Before you point out the iPad user agent… yes, I see it too. If you think that Apple is 100% safe, I have to point to personal experience again. Years ago, my Macbook was infected and part of a botnet. I found it using Little Snitch and though it was easier to remove than Windows infections, nonetheless an illegitimate DivX folder was sending malicious traffic requests from my machine. Furthermore, iPads and iPods can be infected with botnets simply by being connected to an infected PC running iTunes.
Infected Computers Attacking Websites
All of the requests from these infected computers (and server farms) are also rotating through their set of IP addresses. By using the IP address of the infected machines visiting the website, the botnet is unlikely to be compromised and requests can still be fulfilled. You can temporarily block the IP, but it is going to be different in the next chunk of requests.
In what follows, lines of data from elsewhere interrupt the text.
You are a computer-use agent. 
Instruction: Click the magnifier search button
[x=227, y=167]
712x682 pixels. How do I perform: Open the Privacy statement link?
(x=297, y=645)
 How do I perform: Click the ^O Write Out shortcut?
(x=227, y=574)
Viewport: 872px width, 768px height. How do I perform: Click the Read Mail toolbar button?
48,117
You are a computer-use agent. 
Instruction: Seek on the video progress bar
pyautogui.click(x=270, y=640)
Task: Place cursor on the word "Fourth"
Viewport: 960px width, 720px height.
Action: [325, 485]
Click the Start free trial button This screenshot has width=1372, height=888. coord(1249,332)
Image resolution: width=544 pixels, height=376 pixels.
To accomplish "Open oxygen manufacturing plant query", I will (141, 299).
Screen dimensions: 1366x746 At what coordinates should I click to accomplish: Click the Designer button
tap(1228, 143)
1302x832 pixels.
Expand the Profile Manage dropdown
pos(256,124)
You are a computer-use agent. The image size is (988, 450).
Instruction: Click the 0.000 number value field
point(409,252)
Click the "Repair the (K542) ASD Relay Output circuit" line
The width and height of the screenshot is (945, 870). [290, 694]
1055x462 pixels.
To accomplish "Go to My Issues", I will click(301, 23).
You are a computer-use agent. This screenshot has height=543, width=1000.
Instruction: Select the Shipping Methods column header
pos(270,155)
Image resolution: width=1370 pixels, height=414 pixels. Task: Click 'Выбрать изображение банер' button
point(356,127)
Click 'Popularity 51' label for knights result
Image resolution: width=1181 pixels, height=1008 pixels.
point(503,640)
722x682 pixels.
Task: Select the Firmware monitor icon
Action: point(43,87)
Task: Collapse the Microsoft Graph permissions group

It’s not uncommon for botnets consisting of infected home computers to attack smaller websites. In this case, it isn’t at the level of a bandwidth-overloading Distributed Denial of Service (DDoS), the traffic is relatively small. The infected computer users wouldn’t notice a thing, and really, neither would the website owner. In some cases, the bandwidth could become expensive, but so far it seems that this “attack” just messes up your traffic data.
Why would someone flood this website with fake traffic?
… why would someone flood any website with fake traffic?
It’s possible that someone bought this dodgy traffic to damage the website’s reputation, or to cause pain for their marketing team. There are numerous ways to use hackers-for-hire in order to attack competitors. If you look on Fiverr, there are tons of people selling “real visitor traffic” – maybe the real visitors are infected users who don’t know what they’re doing?
It could also be a bored script kiddie with a small botnet and a thirst for trolling. All it takes is a pre-made script and a few commands to launch a network of infected machines against a target website. We see automated attacks participating in click fraud on pay-per-click advertisements, and more disruptive bandwidth usage in the form of a DDoS attacks.
There’s always money in botnets. This is why it’s so important that we all take the time to understand cybersecurity – our websites and computers are merely file storage and bandwidth for hackers to use if we let them.
I open up the floor to the readers, because this is as far as our investigation goes for now. Have you seen anything like this in your logs?